Grandpa Owen was just beginning to stir when Daniel returned to the house, giving him enough time to get to the bathroom and clean the dirt from his hands and under his fingernails. The knees of his jeans were filthy, and he wished he’d had the foresight to bring a piece of cardboard or an old towel on which to kneel, but it was too late now. He stripped off the jeans, stuck them at the bottom of a pile of laundry, and changed into a new pair. They weren’t the same color, but Grandpa Owen would never notice the difference.
When all this was done, Daniel went to the kitchen and stared out over the yard to the spot where the phone was now buried. Even if it rang underground, he wouldn’t be able to hear it. No one would. He hoped this might make Karis give up. Maybe she’d go back to where she came from, wherever that might be. He’d seen the footage of the body being carried away from the woods on a stretcher. It had seemed very small. Daniel wondered if Karis had been little in real life, or if death had just made her so. Perhaps only bones had been left by the time she was found. If so, how was she speaking to him? Skeletons didn’t talk, except in cartoons. Daniel had heard his mom and Grandpa Owen say that the dead lady had been taken to a mortuary. When Daniel asked what that was, his mom told him it was a place where dead people were kept before it came time to bury them, although she seemed annoyed that he’d asked, or just annoyed he’d overheard them speaking about the woman to begin with; Daniel wasn’t sure which. Did they have phones in mortuaries? Daniel guessed so. Was that how Karis was calling him?
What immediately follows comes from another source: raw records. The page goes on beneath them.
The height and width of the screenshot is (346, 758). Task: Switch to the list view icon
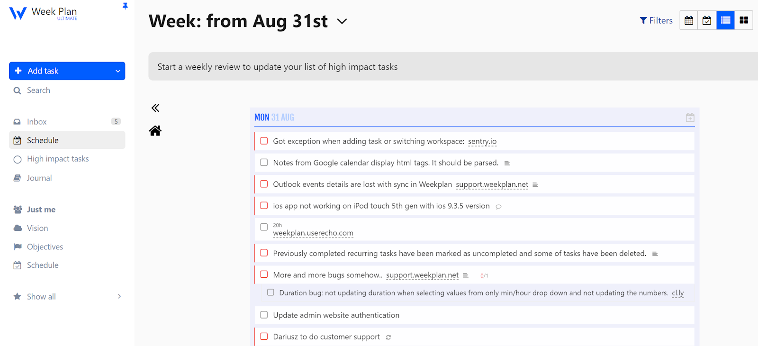coord(725,20)
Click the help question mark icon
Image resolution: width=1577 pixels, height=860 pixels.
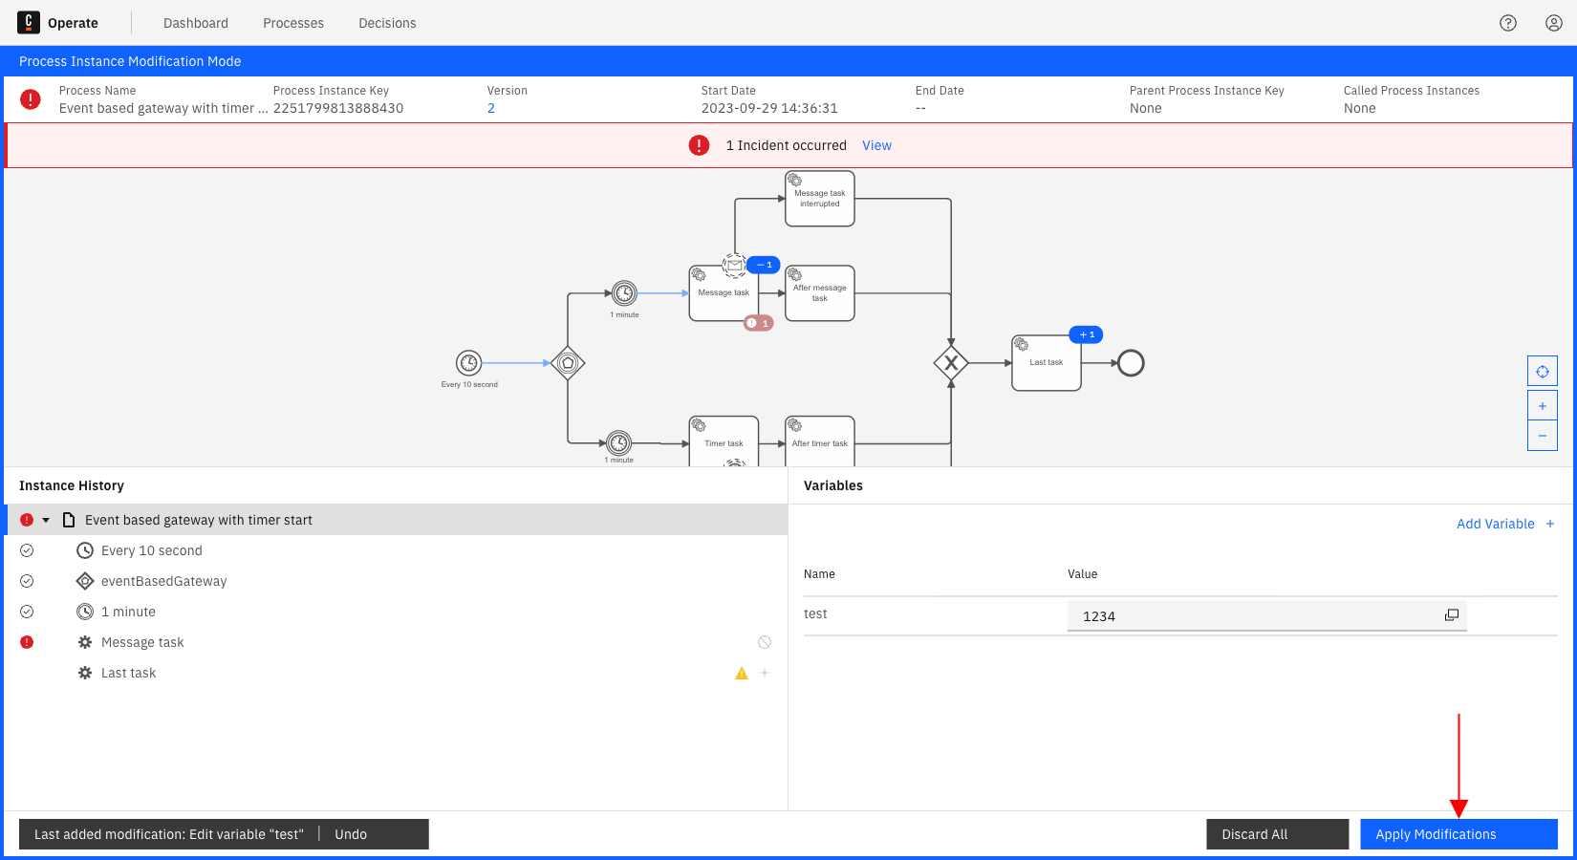(x=1508, y=23)
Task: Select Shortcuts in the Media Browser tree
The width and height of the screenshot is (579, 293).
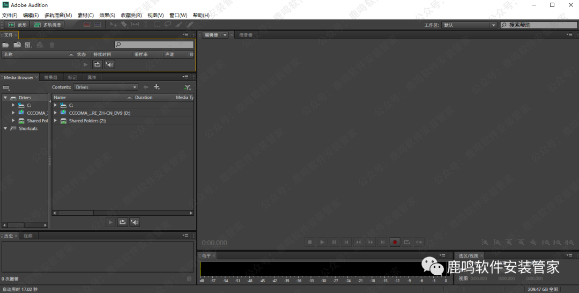Action: tap(28, 129)
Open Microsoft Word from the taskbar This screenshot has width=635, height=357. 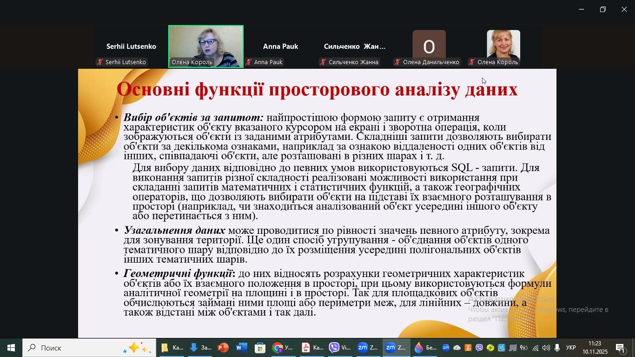(242, 348)
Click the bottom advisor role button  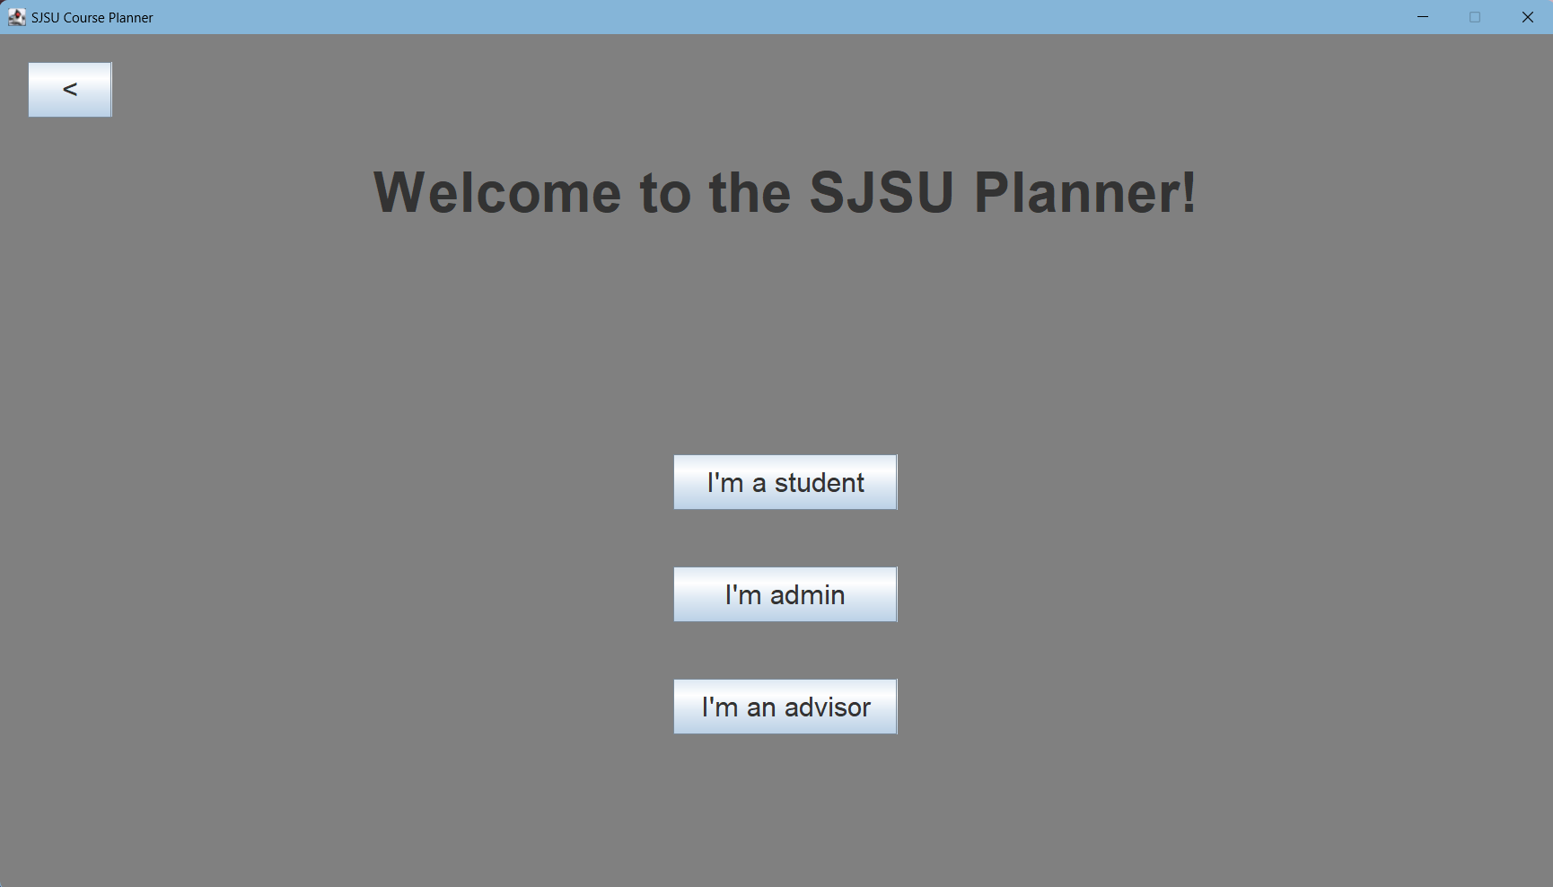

Did she creep out of her drawer at night (because that was where they kept the bodies, in drawers, like Grandpa Owen’s business files), bare bones clacking on the floor, and hide under a desk so she could call Daniel?
But Karis couldn’t be in a drawer because she claimed to live in the woods, and sometimes Daniel could hear the sound of branches rustling in the background. In the end he decided it was probably best not to think too hard on such matters. Karis was a ghost, that was all, and ghosts weren’t like people. They probably had their own ways of doing things. He just wanted Karis to do those things someplace else, and with someone else. Perhaps they just needed to bury her again. It could be that Karis didn’t like being locked away in a drawer, although being buried under dirt seemed worse to Daniel, and being burned – like some dead folks were – sounded worse still.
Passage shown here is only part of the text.